■ **Exercise material**:
# # # #

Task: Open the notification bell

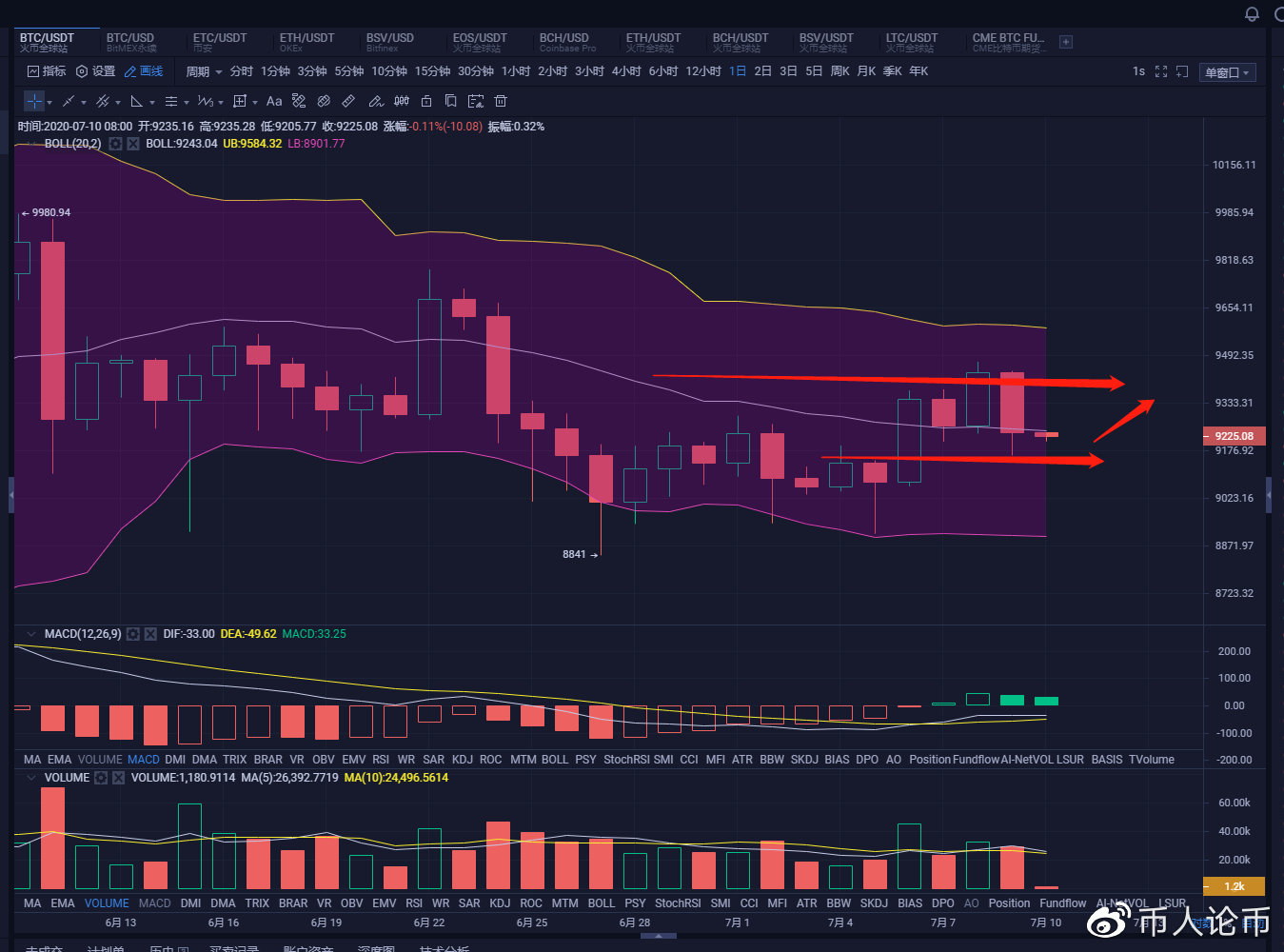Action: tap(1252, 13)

# # # #

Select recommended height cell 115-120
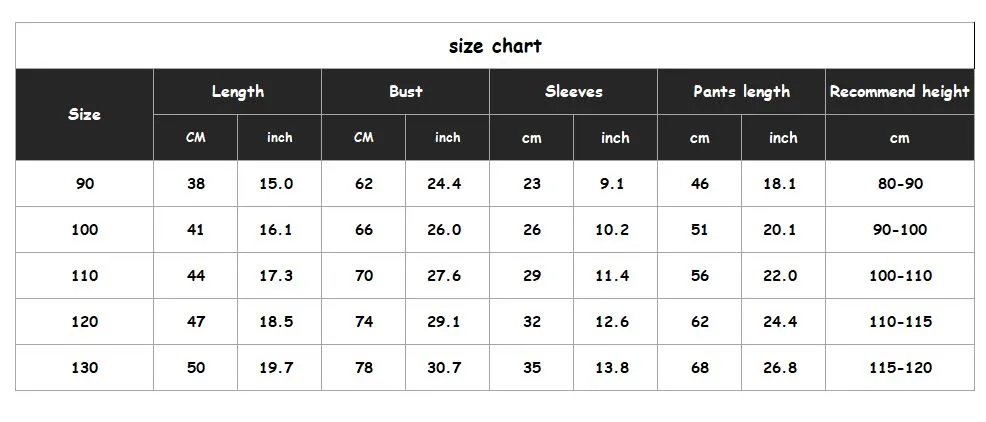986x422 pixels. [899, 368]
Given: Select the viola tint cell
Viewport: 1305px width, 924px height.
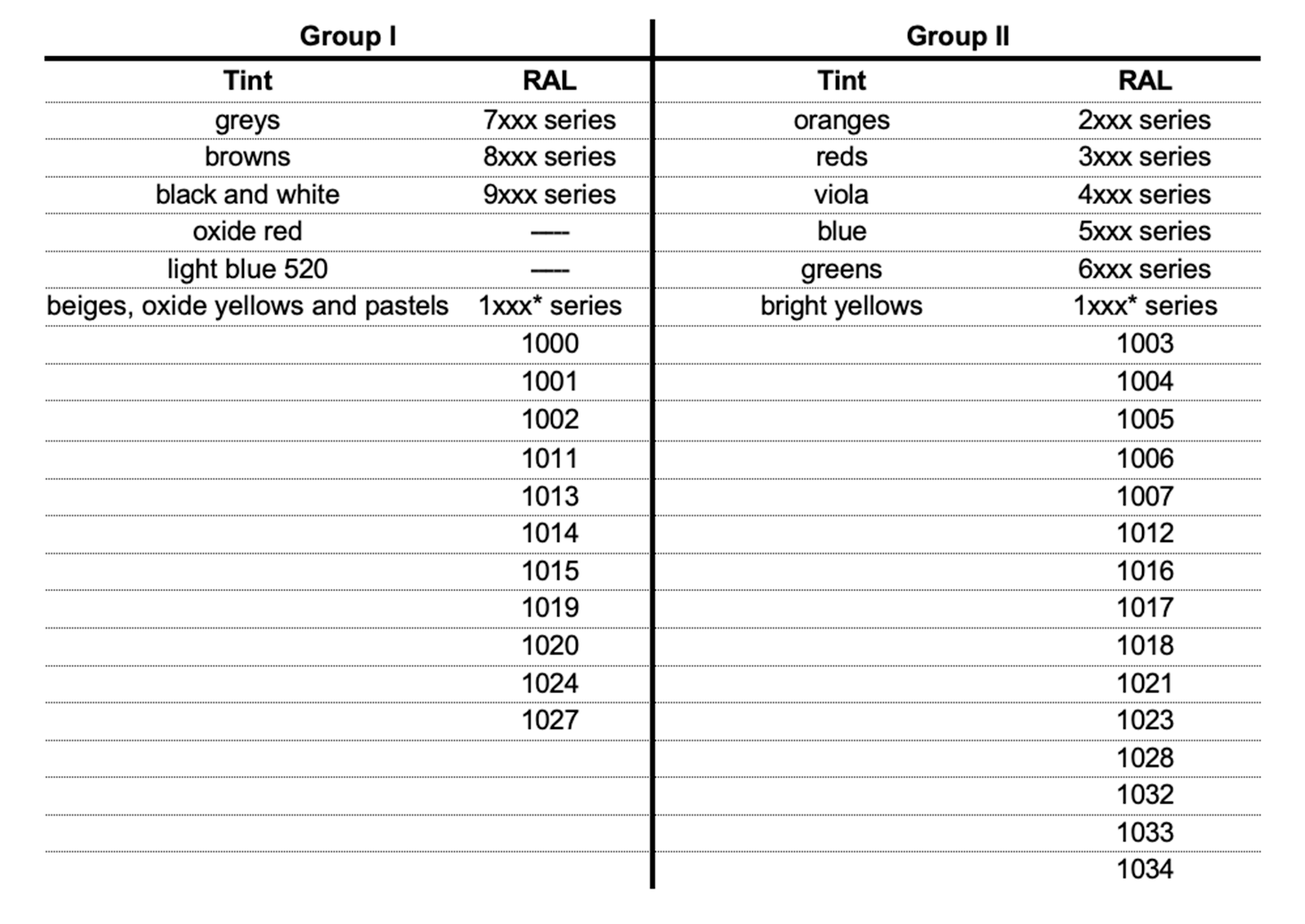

# # # #

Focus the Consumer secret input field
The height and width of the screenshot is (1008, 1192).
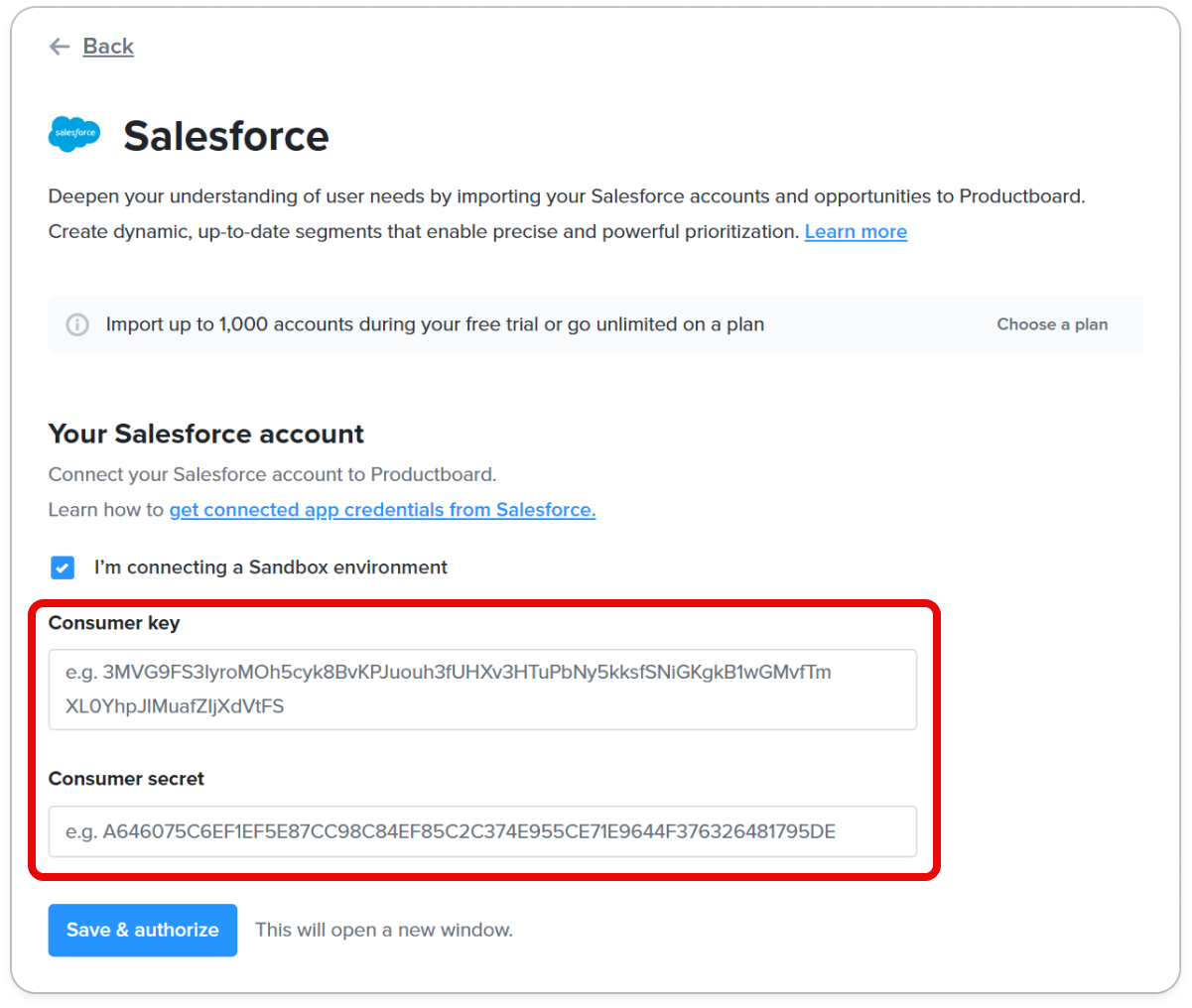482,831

# # # #

■ **Exercise aim**:
Rewrite everything from the line containing "Select recommended height cell 115-120" down to the line containing "Viewport: 1305px width, 924px height.", swapping "viola" for "lilac" and changing nothing else. Omit the pictures.

■ **Written answer**:
Select recommended height cell 115-120
986x422 pixels. [899, 368]
Given: Select the lilac tint cell
Viewport: 1305px width, 924px height.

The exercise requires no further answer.